======== RECORDS FOR THIS EXERCISE

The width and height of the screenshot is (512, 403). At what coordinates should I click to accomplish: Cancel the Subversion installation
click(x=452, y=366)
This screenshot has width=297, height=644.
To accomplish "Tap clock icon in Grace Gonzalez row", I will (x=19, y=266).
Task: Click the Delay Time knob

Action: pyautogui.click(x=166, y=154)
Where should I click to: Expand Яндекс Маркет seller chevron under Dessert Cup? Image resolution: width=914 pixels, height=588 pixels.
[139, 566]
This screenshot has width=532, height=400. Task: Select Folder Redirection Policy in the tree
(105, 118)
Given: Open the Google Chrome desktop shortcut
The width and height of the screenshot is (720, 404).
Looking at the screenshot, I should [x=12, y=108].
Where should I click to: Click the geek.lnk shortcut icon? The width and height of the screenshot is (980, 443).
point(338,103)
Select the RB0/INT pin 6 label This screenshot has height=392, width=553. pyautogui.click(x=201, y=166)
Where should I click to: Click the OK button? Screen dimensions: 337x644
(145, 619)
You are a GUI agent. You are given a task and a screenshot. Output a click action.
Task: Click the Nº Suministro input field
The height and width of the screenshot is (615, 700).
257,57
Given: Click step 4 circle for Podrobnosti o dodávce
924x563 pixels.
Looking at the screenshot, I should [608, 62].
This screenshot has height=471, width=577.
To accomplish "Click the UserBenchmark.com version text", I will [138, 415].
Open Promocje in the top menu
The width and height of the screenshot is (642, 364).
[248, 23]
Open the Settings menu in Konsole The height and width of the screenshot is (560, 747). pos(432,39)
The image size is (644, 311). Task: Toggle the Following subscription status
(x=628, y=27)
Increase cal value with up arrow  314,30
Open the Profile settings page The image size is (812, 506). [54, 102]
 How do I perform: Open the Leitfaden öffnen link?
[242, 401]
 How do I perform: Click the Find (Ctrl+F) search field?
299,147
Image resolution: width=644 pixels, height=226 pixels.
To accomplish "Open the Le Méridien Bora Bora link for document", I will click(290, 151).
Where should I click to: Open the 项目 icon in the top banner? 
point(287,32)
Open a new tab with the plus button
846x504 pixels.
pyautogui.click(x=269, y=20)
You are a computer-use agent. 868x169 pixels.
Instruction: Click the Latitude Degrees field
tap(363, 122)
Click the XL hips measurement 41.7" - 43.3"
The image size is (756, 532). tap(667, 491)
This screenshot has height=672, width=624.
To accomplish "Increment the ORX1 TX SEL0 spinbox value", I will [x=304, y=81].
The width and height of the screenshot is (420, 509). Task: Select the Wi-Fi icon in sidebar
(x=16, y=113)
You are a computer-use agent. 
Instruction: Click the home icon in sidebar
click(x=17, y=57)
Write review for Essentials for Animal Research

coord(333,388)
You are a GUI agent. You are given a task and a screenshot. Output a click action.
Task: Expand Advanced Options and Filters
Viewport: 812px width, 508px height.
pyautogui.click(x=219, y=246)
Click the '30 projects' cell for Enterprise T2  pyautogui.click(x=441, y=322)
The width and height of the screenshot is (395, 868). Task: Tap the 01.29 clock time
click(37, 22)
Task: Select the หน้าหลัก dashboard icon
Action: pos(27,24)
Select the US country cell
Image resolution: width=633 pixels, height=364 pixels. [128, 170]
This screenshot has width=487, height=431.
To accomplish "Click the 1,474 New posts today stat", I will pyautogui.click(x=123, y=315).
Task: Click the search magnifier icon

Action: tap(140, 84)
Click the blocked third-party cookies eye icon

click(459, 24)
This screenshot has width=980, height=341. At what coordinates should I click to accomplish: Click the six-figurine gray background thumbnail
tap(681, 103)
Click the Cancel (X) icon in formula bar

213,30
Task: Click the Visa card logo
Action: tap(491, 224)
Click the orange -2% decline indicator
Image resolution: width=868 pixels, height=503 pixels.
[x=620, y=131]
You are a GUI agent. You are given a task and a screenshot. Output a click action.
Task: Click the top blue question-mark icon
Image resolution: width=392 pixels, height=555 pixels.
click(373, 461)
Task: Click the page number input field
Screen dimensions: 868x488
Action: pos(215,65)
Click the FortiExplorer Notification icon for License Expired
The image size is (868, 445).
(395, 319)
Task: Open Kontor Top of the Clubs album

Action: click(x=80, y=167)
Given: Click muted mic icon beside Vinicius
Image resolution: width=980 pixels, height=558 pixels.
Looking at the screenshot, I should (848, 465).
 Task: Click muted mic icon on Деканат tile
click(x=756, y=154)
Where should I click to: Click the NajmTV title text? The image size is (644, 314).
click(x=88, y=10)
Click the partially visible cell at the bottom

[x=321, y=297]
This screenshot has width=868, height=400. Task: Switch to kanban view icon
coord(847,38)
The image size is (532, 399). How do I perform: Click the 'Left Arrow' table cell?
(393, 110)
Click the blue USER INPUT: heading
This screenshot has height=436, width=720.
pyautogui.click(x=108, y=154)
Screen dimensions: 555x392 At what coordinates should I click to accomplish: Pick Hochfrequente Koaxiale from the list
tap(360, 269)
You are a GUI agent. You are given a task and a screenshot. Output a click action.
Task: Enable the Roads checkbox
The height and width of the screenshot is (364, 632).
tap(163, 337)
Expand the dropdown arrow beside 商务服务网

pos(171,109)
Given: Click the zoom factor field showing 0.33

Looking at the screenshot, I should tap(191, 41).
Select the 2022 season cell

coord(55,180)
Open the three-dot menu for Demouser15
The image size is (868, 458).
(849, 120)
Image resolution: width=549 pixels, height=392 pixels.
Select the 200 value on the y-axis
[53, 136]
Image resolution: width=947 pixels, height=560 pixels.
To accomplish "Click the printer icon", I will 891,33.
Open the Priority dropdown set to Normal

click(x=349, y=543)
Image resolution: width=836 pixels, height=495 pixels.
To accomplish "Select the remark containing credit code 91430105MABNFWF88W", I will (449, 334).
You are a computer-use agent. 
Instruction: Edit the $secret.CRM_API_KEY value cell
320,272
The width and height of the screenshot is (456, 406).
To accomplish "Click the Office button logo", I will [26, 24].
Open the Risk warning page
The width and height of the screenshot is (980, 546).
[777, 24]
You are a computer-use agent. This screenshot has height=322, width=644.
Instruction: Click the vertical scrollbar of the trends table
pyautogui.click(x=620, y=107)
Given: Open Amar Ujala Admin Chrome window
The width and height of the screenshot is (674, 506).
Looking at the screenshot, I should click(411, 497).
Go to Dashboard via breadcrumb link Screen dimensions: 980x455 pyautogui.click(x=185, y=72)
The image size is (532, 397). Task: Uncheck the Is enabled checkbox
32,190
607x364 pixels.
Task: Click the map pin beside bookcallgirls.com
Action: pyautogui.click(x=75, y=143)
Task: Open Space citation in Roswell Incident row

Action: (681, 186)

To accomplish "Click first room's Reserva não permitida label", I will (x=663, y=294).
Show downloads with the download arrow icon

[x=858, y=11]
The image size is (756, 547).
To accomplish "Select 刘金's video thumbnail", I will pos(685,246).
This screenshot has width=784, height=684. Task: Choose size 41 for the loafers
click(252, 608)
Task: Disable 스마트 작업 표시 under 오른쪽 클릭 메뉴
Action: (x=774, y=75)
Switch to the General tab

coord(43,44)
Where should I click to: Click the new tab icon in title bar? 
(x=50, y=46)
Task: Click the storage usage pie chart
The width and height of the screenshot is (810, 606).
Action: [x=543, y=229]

================

-- EXERCISE PROMPT --
The lines to return are those with the string "computer" in them; copy each from the entries above.

-- COMPLETED EXERCISE --
You are a computer-use agent. 868x169 pixels.
You are a computer-use agent. 
You are a computer-use agent. 
You are a computer-use agent. This screenshot has height=322, width=644.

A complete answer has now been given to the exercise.